SUPPLIED ENTRIES:
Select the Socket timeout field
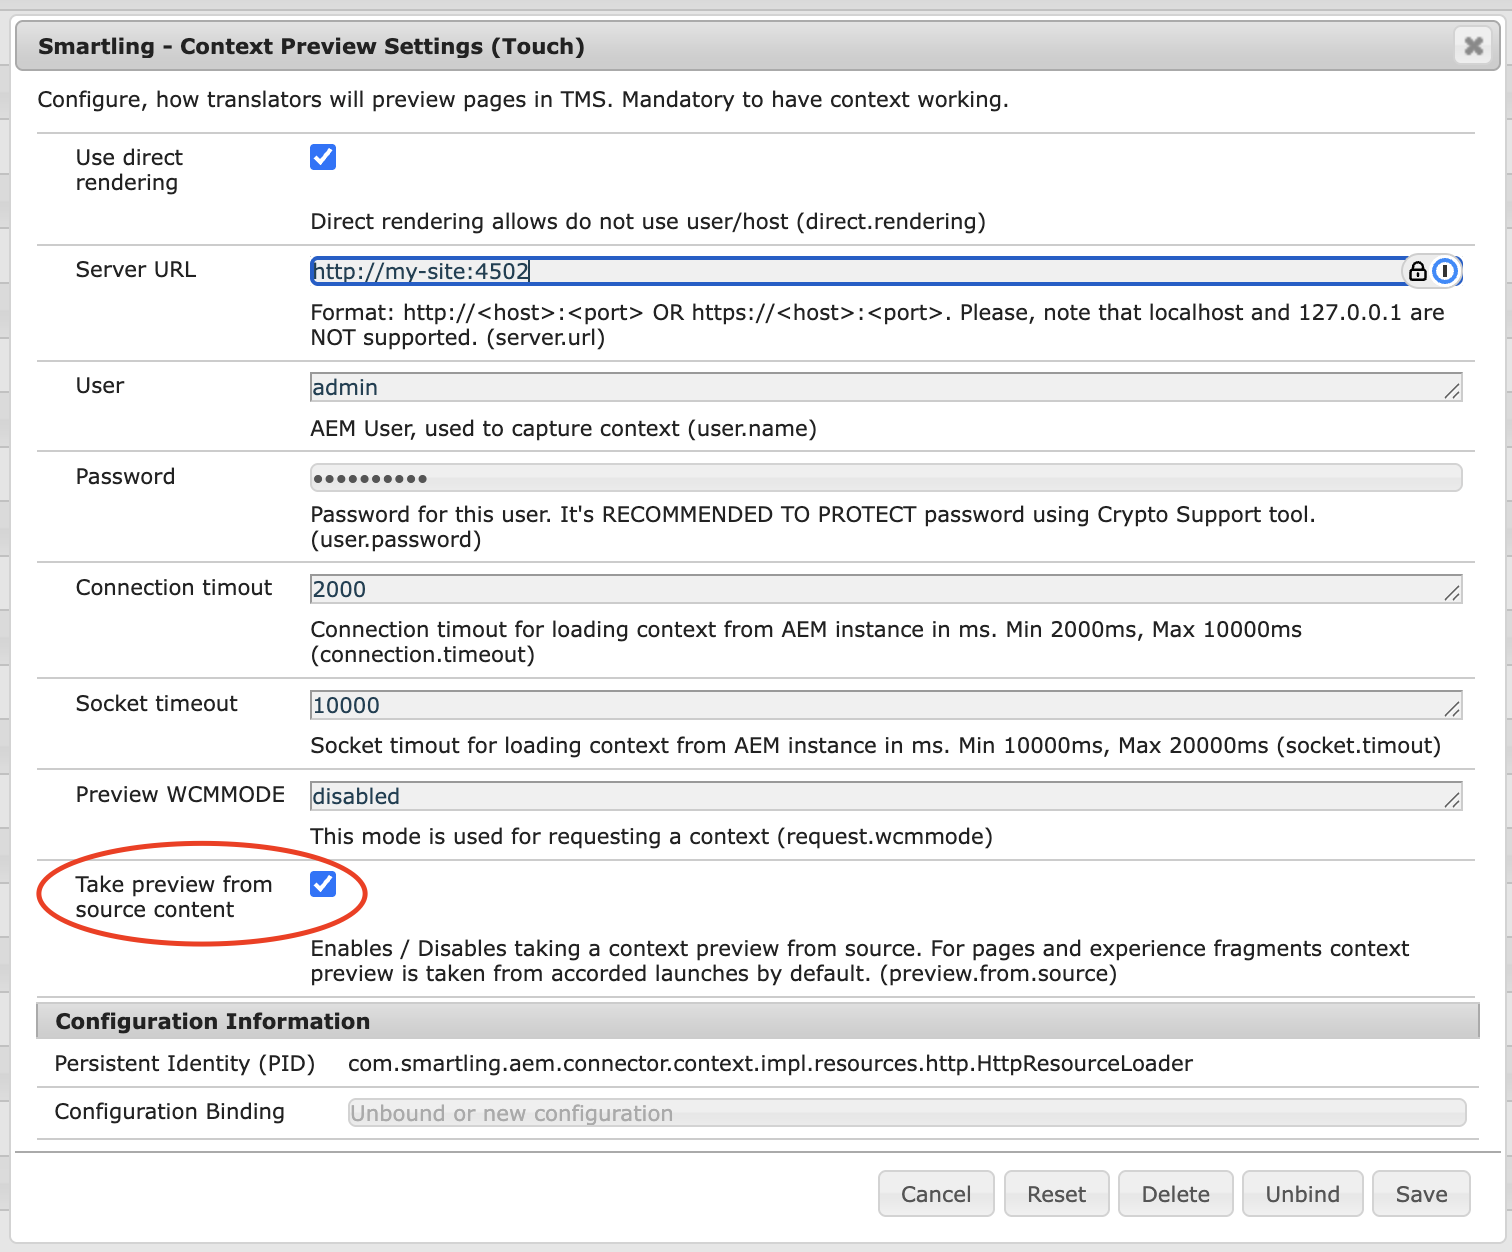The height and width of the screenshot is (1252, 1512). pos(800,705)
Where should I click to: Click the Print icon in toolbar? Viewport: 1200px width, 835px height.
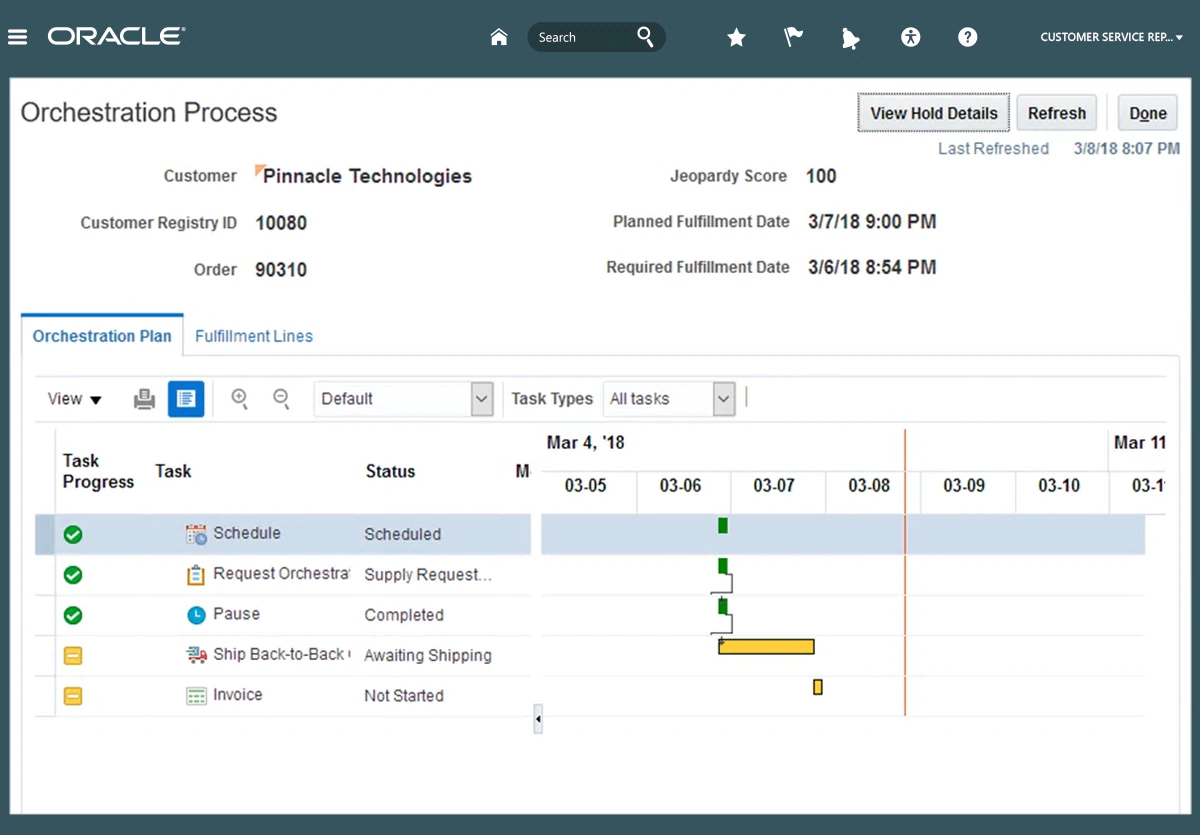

...

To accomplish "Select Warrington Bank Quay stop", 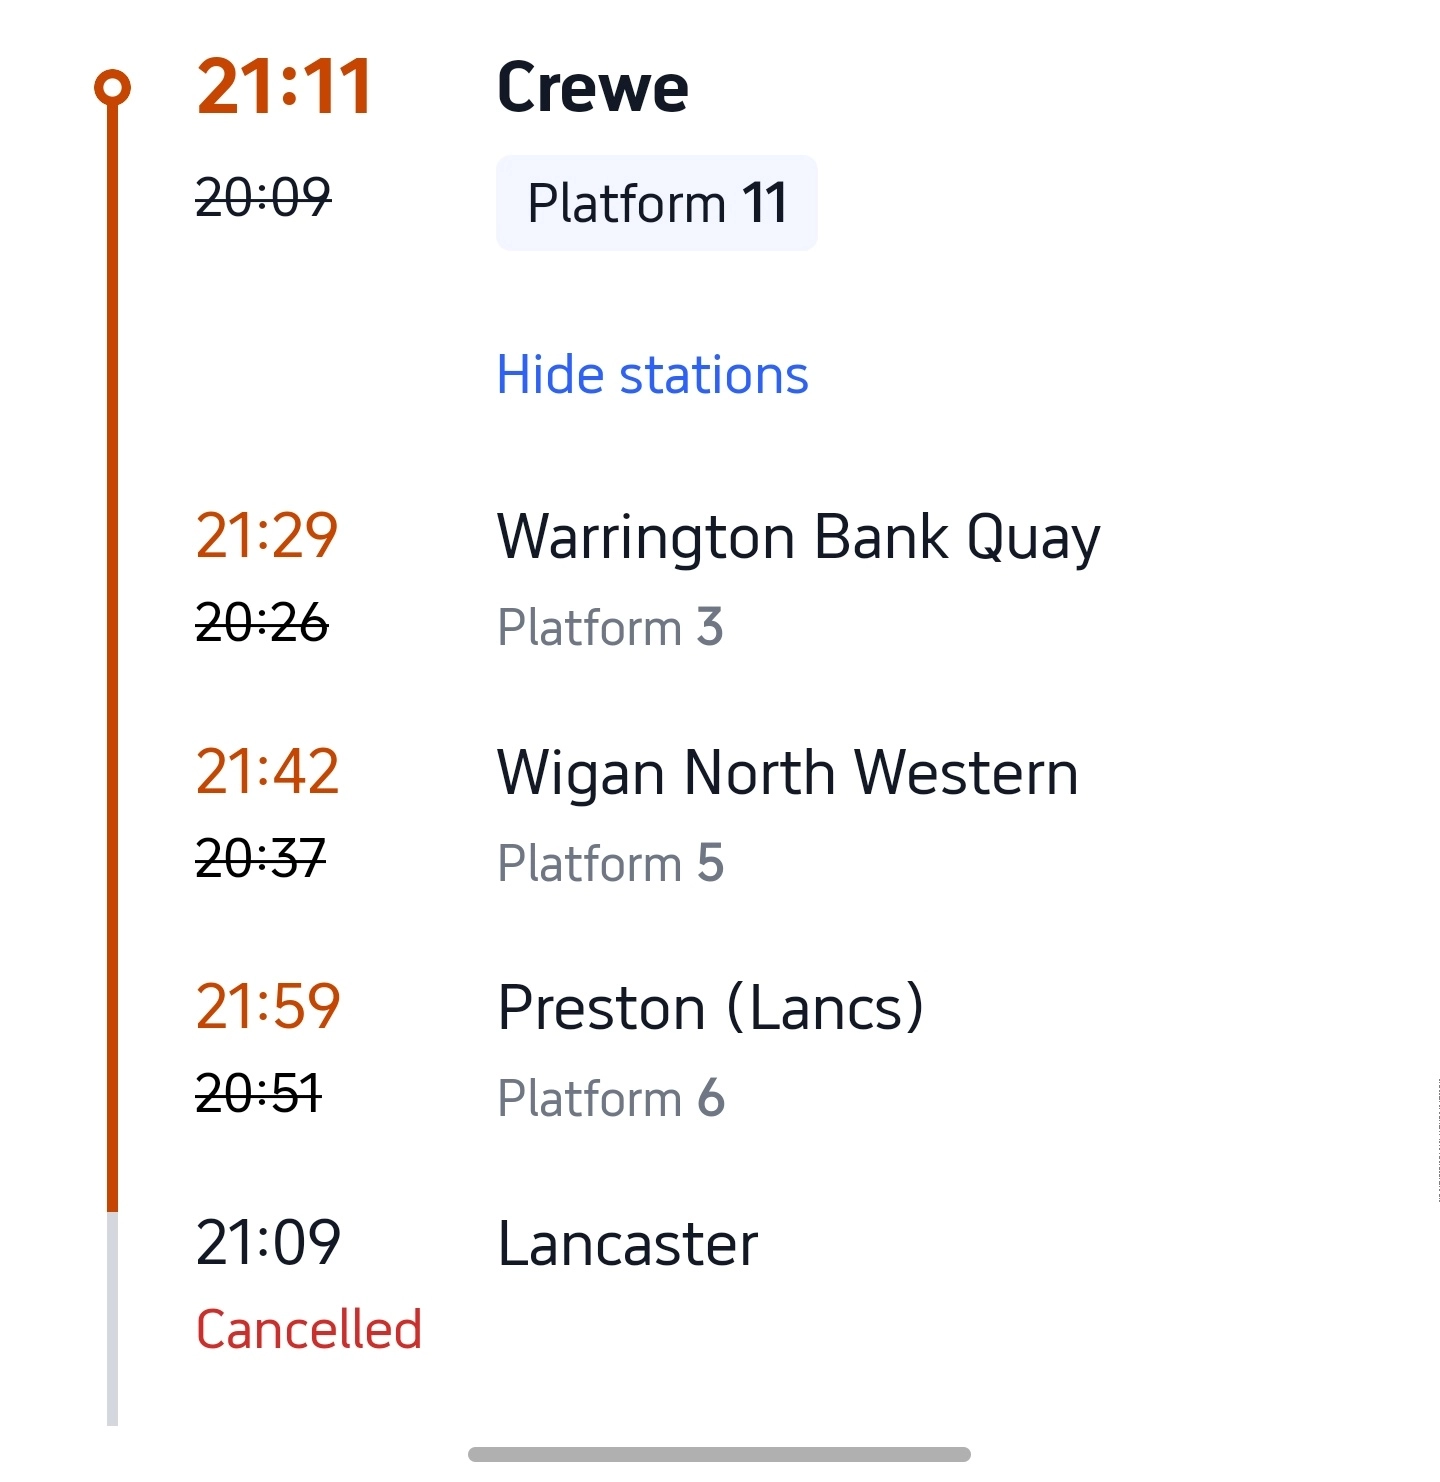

...

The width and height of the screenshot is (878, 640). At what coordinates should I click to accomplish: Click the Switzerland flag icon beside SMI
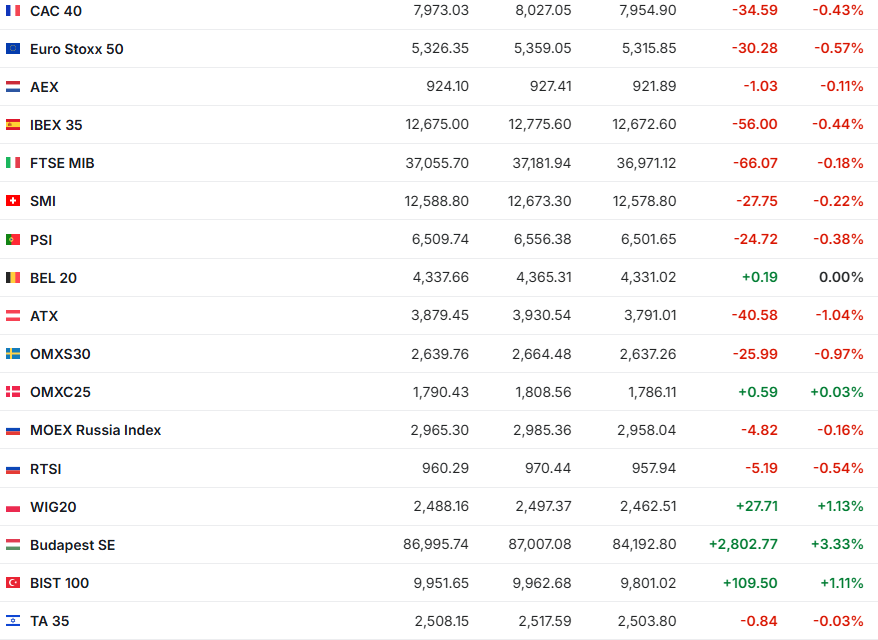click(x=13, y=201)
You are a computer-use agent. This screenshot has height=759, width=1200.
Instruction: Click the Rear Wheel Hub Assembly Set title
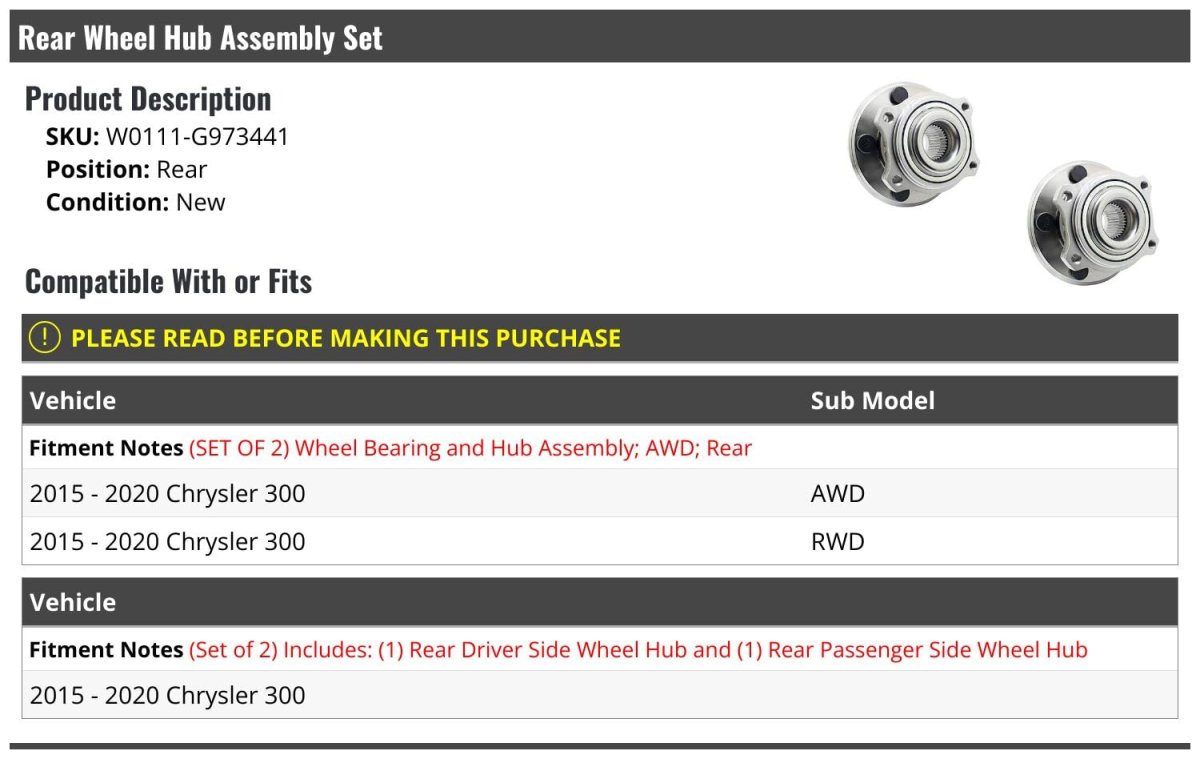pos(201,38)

WORK INSTRUCTION:
Skipping the pictures, print the lines in the listing above exactly as written, starting at the line with "Select the Socket timeout field" and ending at the line with "Where should I", both included.

FINISHED TASK:
Select the Socket timeout field
The height and width of the screenshot is (1252, 1512). pos(800,705)
Where should I click to: Click the Print icon in toolbar? Viewport: 1200px width, 835px height.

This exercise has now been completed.